Re: Concurrency in an RDB

From: David <davidbl_at_iinet.net.au>
Date: 15 Dec 2006 16:32:37 -0800
Message-ID: <1166229157.816830.14010_at_t46g2000cwa.googlegroups.com>


Sampo Syreeni wrote:
> On 2006-12-15, David wrote:
>
> > I've had a (very) brief look at the paper "Semantic Concurrency
> > Control in Object-Oriented Database Systems" by Muth et al. Is this
> > representative? In that paper they look for methods on objects that
> > commute and use this to provide a locking protocol with increased
> > concurrency.
>
> Representative, but far from comprehesive. For example note that since
> subtransactions are committed before their parents, changes that might
> still be rolled back at a higher level become visible early at the lower
> levels. The effects of such transactions will have to be compensated
> later on. Combined with a subsequent transaction that relies on the
> compensation, I think you'll get a composite transaction that is
> precisely equivalent to an OT. The difference is that open nested
> transactions are built dynamically, at a lower level of granularity,
> they are more general in that they consider the ordering of
> noncommutative actions as well, and they can even automatically handle a
> situation where a compensation commutes with a transaction relying on
> the compensated object.
>
> > However OT assumes that *all* changes on the data (however simple or
> > complex) can be represented by operations that can be applied in
> > different orders at different sites in order to synchronise replicated
> > data.
>
> Yes. It's the special case which admits arbitrary commutation and static
> combination of the compensation code to the following transaction.
> Unfortunately there are updates which cannot be so decomposed, and an
> even larger set which could in theory be decomposed like this but which
> either does not admit any tractable means of deriving the correct update
> protocol or leads to an update protocol which is too complex for
> efficient implementation.
>
> > It is not about providing increased concurrency on top of a single,
> > centralised DB with (ultimately) a pessimistic locking model.
>
> Who said anything about centralization? It's well known that you can
> transform pessimistic protocols to optimistic ones with timestamps,
> priorities and validation. And secondly, *if* you can commute two method
> invocations as in OT, then I think you *can* express that fact under
> Muth et al's protocol as a set of semantic lock modes, methods of
> different levels, and compensations which ends up being nonexclusive.
> That's not exactly pessimistic to my eye.

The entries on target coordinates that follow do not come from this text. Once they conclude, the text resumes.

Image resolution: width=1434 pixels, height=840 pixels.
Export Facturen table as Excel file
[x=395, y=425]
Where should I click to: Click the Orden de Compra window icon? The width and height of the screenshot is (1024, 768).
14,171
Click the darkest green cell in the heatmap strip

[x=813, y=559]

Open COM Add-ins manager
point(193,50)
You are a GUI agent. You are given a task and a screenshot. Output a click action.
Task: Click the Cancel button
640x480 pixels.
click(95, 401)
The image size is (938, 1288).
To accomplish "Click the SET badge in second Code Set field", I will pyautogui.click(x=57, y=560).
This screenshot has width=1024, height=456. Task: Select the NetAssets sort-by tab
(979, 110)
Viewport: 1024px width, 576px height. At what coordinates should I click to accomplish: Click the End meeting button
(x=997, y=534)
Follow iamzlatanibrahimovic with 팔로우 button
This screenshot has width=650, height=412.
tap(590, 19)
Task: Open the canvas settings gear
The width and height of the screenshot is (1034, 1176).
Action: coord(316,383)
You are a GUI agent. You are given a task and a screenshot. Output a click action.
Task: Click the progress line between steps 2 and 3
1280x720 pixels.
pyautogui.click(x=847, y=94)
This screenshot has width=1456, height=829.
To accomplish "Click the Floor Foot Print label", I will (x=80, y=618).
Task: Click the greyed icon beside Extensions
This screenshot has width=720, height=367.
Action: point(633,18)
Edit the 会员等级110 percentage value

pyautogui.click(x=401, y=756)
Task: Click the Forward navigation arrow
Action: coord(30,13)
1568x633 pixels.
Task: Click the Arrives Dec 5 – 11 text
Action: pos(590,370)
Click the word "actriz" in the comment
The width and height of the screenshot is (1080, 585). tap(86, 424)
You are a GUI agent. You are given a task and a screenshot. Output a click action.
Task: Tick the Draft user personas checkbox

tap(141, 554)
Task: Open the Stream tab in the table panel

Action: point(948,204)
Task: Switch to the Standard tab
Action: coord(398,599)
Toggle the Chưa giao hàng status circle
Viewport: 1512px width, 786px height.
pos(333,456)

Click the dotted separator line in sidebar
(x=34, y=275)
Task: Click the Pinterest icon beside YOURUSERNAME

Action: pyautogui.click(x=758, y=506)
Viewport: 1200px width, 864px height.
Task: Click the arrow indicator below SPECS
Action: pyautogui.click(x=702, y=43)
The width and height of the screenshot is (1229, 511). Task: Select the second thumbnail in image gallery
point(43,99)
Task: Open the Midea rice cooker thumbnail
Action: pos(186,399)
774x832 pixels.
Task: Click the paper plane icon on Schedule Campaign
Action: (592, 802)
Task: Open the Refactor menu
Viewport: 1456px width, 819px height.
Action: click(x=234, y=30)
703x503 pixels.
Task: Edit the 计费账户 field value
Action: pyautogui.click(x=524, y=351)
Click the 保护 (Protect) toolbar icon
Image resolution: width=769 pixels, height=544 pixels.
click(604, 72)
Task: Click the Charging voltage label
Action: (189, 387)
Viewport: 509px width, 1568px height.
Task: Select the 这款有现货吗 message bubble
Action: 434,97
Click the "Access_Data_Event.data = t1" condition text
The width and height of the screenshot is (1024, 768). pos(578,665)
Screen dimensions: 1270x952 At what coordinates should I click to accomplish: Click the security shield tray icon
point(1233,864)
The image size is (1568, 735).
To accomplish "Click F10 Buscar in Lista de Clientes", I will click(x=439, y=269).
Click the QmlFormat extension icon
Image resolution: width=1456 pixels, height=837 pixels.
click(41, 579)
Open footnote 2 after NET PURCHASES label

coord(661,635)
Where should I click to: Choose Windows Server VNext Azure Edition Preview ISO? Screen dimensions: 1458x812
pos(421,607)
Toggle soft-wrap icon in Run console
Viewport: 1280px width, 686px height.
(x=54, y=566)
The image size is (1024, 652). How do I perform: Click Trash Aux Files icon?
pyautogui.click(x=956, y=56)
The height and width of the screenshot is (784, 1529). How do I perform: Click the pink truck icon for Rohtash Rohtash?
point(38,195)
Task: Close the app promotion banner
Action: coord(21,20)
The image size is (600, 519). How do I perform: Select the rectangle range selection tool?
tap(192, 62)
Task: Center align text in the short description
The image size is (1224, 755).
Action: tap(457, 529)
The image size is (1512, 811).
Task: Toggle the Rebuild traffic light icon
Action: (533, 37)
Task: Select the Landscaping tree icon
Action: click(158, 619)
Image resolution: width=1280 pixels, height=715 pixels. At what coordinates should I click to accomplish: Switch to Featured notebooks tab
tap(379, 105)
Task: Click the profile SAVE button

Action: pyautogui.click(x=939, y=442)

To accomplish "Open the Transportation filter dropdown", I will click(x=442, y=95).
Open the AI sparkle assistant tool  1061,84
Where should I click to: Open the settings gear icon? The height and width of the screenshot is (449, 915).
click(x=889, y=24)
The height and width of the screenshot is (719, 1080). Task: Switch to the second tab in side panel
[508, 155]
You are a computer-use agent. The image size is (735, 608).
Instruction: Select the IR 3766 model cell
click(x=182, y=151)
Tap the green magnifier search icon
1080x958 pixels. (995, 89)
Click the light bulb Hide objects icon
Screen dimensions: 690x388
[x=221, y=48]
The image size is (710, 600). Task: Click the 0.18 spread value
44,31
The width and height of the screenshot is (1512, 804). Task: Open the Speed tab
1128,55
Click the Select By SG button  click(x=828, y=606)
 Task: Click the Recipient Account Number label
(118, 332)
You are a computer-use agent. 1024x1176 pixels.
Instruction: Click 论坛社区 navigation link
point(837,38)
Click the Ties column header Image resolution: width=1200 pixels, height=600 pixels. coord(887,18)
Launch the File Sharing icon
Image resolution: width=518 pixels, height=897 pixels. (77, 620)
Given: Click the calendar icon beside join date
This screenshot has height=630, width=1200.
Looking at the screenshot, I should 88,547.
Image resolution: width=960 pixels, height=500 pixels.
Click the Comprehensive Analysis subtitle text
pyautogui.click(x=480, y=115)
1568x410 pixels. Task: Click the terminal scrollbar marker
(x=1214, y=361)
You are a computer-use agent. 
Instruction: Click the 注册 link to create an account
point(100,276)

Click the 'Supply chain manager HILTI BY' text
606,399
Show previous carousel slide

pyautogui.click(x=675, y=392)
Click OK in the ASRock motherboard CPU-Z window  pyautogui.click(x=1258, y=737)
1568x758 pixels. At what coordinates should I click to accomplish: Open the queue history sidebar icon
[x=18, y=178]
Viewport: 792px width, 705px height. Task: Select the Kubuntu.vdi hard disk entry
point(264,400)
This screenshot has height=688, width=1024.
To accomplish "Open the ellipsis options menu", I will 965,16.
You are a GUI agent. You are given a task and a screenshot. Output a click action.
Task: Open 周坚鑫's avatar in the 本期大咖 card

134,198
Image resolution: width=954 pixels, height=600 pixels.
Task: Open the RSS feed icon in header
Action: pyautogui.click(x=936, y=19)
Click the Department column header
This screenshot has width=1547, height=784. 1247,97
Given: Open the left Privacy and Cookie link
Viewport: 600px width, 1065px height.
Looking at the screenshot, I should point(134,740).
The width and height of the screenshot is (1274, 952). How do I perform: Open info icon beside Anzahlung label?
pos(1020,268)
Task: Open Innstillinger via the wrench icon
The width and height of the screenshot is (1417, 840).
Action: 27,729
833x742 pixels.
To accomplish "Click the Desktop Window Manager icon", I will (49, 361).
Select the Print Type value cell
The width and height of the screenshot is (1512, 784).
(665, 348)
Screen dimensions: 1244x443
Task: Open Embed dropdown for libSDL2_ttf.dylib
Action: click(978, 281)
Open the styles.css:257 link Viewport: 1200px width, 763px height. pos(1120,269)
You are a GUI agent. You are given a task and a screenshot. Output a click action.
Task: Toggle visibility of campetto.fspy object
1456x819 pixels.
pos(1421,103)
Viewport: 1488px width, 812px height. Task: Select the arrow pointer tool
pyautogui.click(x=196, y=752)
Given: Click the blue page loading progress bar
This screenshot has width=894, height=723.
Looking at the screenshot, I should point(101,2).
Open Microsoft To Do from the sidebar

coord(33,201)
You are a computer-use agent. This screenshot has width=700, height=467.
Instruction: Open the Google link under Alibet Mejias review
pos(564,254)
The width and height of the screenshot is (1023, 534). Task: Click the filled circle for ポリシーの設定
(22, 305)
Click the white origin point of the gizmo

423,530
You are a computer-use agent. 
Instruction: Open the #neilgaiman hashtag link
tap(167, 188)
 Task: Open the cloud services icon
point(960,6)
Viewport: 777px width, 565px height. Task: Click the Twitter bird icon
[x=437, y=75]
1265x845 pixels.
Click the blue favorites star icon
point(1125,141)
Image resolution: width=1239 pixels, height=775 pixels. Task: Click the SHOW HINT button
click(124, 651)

Note that OT is not a locking protocol. In allows for multi-users with no locking at all.

> > OT doesn't limit itself to commuting operations (say).
>
> On top of the entire set of valid database states times valid state
> independent updates, yes it does; otherwise it annuls some of the
> transactions. Furthermore, it fails to handle the case where even this
> more general form of commutativity does not hold.
>
> For example, what would it do with two concurrent account withdrawal
> transactions, either but not both of which can be completed successfully
> because of a balance constraint? Open nested transactions e.g. permit a
> situation where the pair gets executed at the lowest levels, leading to
> a visible inconsistency, and then the first transaction gets compensated
> before any hard cash is dispensed or subsequent high level transactions
> have had a chance to proceed. That's rather extreme as far as
> commutativity, concurrency and average latency go.

OT imposes strong restrictions on the integrity constraints. It is not permissible to nul an operation once it has been generated. This limits the applications for which OT is suitable. Eg don't use OT for reserving seats on an aeroplane. However, collaborative, decentralised management of a company's geological data would be reasonable.